Hier nun der dritte spannende Fall des Interimmanagers Bodo Antonic mit einer anregenden Reflexion über das Zusammenspiel demokratischer und klassisch hierarchischer (Unternehmens)Führung. Am Montag erscheint dazu Teil 1, am nächsten Montag die Fortsetzung Teil 2.

Ausgangslage

Ende der 2000er Jahren übernahm ich die Verantwortung für die Restrukturierung und den Turnaround eines Dienstleistungsunternehmens. Der Umsatz in der Größenordnung von ca. 135 m€ wurde zu 98% in Deutschland getätigt. Die EBIT-Marge war mit -2% negativ und drohte die wirtschaftliche Tragfähigkeit auf Dauer zu unterhöhlen. Die Gesellschafter mussten kontinuierlich frisches Geld zuschießen.

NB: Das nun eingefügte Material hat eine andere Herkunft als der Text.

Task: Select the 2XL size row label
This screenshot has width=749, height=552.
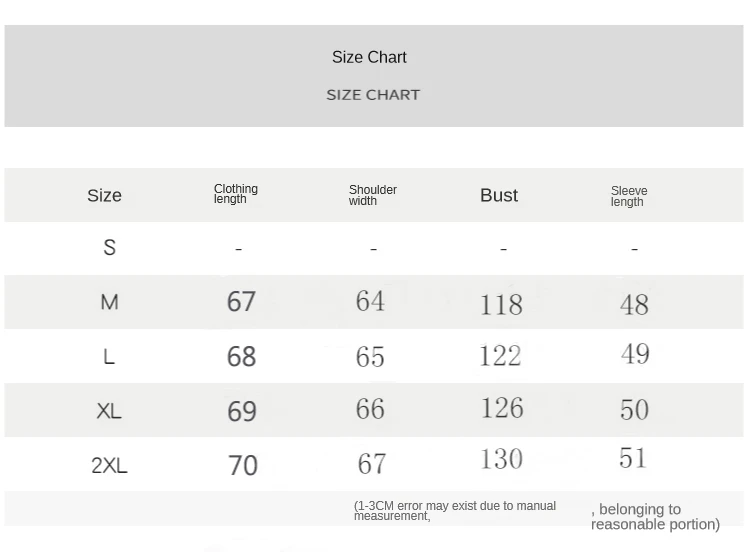Action: [109, 465]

Es gab 2 Hauptgründe für die wirtschaftliche Misere. Zum einen war die Kerndienstleistung undifferenziert gegenüber dem Mitbewerbern und unterlag somit einer starken Preiserosion. Zum anderen verloren alle Beteiligten ein Großteil ihrer Zeit, indem sie tagelang hyperintellektuelle Diskussionen führten, die nicht zur Wertschöpfung – weder der des eigenen Unternehmens noch der der Kundenunternehmungen – beitrugen. Es wurde schlichtweg über alles, aber nicht das Wichtige gesprochen und so gut wie keine Entscheidungen durch das Management getroffen. Pseudoakademisches Geschwurbel ohne Relevanz für den Kunden war an der Tagesordnung. Irgendwie fühlte man sich wohl in der Rolle des Debattierclubs, in dem das Geldverdienen als eine eher nebensächliche Sache angesehen wurde. Diese Attitüde mag einem ältlichen Adligen englischer Provenienz vielleicht noch gut zu Gesicht stehen, für ein Unternehmen ist dies ein lähmendes Toxin. Zugleich fühlte man sich aber auch unwohl, da nichts entschieden wurde und Mitarbeiter und Management damit auch keine Erfolgserlebnisse hatte. In tödlicher Umklammerung waren beide Seiten vereint und konnten ihren destruktiven Pas de deux nicht unterbinden.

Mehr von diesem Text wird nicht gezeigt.